YOUR TASK:
Up to and including the line with "Given: Click the Builders hammer icon", restate the records below word for word, beginning with their first line.

MATERIAL FOR THE TASK:
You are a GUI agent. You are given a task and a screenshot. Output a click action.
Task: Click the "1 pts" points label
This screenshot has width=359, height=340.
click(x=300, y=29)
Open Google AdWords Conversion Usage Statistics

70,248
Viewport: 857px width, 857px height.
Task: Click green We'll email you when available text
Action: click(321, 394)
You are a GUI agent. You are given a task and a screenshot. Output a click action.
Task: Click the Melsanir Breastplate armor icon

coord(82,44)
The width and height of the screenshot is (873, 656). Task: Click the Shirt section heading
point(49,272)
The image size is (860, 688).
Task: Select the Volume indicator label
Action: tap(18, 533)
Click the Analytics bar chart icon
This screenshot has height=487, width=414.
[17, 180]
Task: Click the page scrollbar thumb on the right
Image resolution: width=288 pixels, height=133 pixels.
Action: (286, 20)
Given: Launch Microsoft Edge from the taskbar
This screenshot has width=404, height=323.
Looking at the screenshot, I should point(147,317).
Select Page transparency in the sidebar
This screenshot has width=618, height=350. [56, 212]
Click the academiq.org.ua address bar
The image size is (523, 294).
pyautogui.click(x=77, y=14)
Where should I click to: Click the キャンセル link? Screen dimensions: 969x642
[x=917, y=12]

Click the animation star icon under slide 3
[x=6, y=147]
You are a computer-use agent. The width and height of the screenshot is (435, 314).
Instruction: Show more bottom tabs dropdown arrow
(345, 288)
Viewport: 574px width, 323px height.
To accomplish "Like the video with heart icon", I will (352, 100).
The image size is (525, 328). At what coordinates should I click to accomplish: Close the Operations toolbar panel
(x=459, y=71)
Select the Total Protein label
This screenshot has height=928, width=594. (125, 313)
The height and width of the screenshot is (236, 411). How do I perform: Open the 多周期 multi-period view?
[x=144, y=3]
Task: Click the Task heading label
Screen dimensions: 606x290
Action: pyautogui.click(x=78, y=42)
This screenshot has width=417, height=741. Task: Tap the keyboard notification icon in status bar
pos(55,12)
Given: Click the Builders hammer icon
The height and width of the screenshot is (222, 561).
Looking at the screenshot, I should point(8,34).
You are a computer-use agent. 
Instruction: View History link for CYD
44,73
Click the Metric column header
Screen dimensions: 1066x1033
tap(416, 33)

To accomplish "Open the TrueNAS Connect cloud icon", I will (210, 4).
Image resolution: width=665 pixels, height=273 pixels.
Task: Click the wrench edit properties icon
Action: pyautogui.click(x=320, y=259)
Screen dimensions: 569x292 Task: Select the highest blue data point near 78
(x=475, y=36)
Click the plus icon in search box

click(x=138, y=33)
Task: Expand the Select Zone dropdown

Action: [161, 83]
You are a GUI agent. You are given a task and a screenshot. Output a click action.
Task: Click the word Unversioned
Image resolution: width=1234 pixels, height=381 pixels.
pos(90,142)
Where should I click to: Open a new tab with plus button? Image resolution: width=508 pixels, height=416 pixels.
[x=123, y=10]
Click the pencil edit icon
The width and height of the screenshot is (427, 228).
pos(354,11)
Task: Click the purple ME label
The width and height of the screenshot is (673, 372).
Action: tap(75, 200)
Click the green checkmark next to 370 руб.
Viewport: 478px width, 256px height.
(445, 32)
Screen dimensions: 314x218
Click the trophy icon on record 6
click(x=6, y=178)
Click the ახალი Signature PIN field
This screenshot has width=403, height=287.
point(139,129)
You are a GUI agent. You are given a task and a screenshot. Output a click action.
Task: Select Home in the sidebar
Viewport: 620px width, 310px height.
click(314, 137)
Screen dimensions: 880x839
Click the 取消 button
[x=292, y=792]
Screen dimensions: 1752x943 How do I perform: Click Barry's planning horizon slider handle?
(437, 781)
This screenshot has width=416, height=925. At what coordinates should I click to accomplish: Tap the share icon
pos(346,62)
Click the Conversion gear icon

RESPONSE TO THE EXERCISE:
You are a GUI agent. You are given a task and a screenshot. Output a click action.
Task: Click the "1 pts" points label
This screenshot has width=359, height=340.
click(x=300, y=29)
Open Google AdWords Conversion Usage Statistics

70,248
Viewport: 857px width, 857px height.
Task: Click green We'll email you when available text
Action: click(321, 394)
You are a GUI agent. You are given a task and a screenshot. Output a click action.
Task: Click the Melsanir Breastplate armor icon

coord(82,44)
The width and height of the screenshot is (873, 656). Task: Click the Shirt section heading
point(49,272)
The image size is (860, 688).
Task: Select the Volume indicator label
Action: tap(18, 533)
Click the Analytics bar chart icon
This screenshot has height=487, width=414.
[17, 180]
Task: Click the page scrollbar thumb on the right
Image resolution: width=288 pixels, height=133 pixels.
Action: (286, 20)
Given: Launch Microsoft Edge from the taskbar
This screenshot has width=404, height=323.
Looking at the screenshot, I should point(147,317).
Select Page transparency in the sidebar
This screenshot has width=618, height=350. [56, 212]
Click the academiq.org.ua address bar
The image size is (523, 294).
pyautogui.click(x=77, y=14)
Where should I click to: Click the キャンセル link? Screen dimensions: 969x642
[x=917, y=12]

Click the animation star icon under slide 3
[x=6, y=147]
You are a computer-use agent. The width and height of the screenshot is (435, 314).
Instruction: Show more bottom tabs dropdown arrow
(345, 288)
Viewport: 574px width, 323px height.
To accomplish "Like the video with heart icon", I will (352, 100).
The image size is (525, 328). At what coordinates should I click to accomplish: Close the Operations toolbar panel
(x=459, y=71)
Select the Total Protein label
This screenshot has height=928, width=594. (125, 313)
The height and width of the screenshot is (236, 411). How do I perform: Open the 多周期 multi-period view?
[x=144, y=3]
Task: Click the Task heading label
Screen dimensions: 606x290
Action: pyautogui.click(x=78, y=42)
This screenshot has width=417, height=741. Task: Tap the keyboard notification icon in status bar
pos(55,12)
Given: Click the Builders hammer icon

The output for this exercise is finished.